La causa que investiga las circunstancias en las que los cuerpos de dos hombres fueron confundidos en una morgue del partido bonaerense de Moreno, hecho por el cual fue imputada una sargento de la Policía Bonaerense, sumó un nuevo capítulo este domingo por la noche, cuando fue aceptada la excusación de la fiscal Luisa Pontecorvo, titular de la UFI N° 3 departamental y quien estaba a cargo del caso.
Según pudo saber Infobae a partir de fuentes con acceso al expediente, la investigación por el momento tiene a una única sospechosa. Se trata de Ingrid Liliana Gitzel, sargento de la Bonaerense y técnica evisceradora de la Morgue Policial de Moreno-General Rodríguez, a quien se le imputa su error en la rotulación de los cadáveres de Pedro Manuel Peñalver, veterano de la guerra de Malvinas, y de Adolfo Brizuela, un hombre en situación de calle que fue enterrado con honores de héroe por el conflicto bélico en el Atlántico Sur.
Desde principios de agosto, la fiscal Pontecorvo llevaba adelante la pesquisa mediante la cual intentó establecer qué pasó con los cuerpos de Brizuela y Peñalver en la morgue local.
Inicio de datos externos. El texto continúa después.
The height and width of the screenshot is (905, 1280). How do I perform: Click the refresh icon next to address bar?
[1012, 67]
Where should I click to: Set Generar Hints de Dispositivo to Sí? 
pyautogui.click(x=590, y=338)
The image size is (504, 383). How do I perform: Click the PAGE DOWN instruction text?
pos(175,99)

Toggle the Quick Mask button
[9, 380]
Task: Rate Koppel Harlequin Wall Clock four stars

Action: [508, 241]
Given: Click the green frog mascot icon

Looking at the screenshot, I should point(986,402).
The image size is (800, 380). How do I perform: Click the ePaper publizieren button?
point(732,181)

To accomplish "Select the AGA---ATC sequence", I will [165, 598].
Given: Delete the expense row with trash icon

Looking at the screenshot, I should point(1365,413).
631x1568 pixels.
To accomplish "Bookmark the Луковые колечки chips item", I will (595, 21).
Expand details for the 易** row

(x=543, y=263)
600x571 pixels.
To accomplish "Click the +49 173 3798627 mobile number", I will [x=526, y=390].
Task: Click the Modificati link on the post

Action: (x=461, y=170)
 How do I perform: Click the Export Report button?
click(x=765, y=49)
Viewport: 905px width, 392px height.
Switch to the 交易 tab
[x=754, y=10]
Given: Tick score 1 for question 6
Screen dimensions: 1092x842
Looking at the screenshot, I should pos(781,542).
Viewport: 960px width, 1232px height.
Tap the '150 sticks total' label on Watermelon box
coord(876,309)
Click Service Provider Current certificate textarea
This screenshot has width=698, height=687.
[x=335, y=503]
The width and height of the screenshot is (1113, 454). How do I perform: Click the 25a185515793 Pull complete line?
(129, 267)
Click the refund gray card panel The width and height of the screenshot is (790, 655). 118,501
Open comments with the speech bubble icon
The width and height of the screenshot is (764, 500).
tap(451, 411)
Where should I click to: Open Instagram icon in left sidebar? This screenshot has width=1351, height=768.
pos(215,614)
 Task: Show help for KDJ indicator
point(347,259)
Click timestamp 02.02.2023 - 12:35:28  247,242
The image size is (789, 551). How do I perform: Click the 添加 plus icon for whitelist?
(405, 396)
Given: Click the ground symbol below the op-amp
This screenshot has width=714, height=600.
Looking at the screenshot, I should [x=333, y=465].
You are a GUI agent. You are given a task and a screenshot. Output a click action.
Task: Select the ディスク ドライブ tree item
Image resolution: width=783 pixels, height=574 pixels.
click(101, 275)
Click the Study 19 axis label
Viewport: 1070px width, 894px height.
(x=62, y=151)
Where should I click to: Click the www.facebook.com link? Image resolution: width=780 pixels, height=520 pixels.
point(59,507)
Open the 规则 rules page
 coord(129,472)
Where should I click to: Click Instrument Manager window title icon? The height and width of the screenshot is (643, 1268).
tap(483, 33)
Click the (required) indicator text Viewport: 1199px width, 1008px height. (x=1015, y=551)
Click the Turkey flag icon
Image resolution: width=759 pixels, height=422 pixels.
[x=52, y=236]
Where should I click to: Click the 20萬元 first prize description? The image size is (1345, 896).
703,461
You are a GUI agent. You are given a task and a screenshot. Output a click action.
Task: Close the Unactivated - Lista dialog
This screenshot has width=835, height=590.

El primero de ellos vivía en condiciones de extrema vulnerabilidad, mientras que el segundo era veterano de la Guerra de Malvinas.
Por error, Brizuela fue sepultado con honores de héroe de Malvinas, en tanto que el cuerpo de Peñalver quedó olvidado en la morgue.
Tras las tareas investigativas de campo, la fiscal Pontecorvo imputó a la sargento Gitzel, quien ese 3 de agosto intervino en los procedimientos judiciales iniciados por averiguaciones de causales de muerte de ambos fallecidos.
Según pudo saber este medio, la imputada fue la encargada de realizar el levantamiento, identificación, rotulación y traslado de los cuerpos.
En el expediente, al que tuvo acceso la agencia NA, se indica que “la imputada no habría procedido a efectuar la debida rotulación e identificación de los cadáveres en los respectivos lugares de óbito, trasladándolos posteriormente a la Morgue Policial sin encontrarse correctamente individualizados, pese a que dicha diligencia constituía un acto propio de sus funciones y resultaba esencial para preservar la correcta trazabilidad e identificación de los cuerpos”.
Una vez ingresados a la Morgue Policial, los cadáveres fueron rotulados en dicha dependencia, oportunidad en la cual, de acuerdo a las conclusiones de los investigadores, “se produjo una incorrecta identificación de ambos cuerpos, siendo posteriormente sometidos a las correspondientes autopsias e ingresados y registrados bajo identidades distintas, generándose una alteración en la individualización y trazabilidad de los restos”.
Brizuela fue enterrado con honores por error, pero la grave confusión recién salió a la luz cuando la Policía se acercó hasta la casa de la familia de Peñalver para advertirles que presentaba marcas en el cuello y que se investigaba un homicidio. Pero en realidad, se trataba del cuerpo de otra persona.
En ese contexto, el pasado jueves se llevó a cabo un allanamiento en las oficinas de la Delegación de la Morgue Departamental, situada dentro del Hospital Interzonal General de Agudos Vicente López y Planes, tras un pedido del abogado de la imputada en busca de exponer que se estarían adulterando los libros y registros del lugar.
Durante el procedimiento, las autoridades entregaron los libros, las planillas correspondientes al mes de agosto de este año y el expediente de registro de gestión de cadáveres, en el cual se informa la entrada de los cuerpos, como así también la entrega del certificado de defunción, DNI e informe Estadístico de Defunción.
Según pudo corroborar este medio, la excusación de la fiscal Pontecorvo fue aceptada por la jueza de Garantías Gabriela Pérez, ante el cuestionamiento sobre su objetividad en la investigación.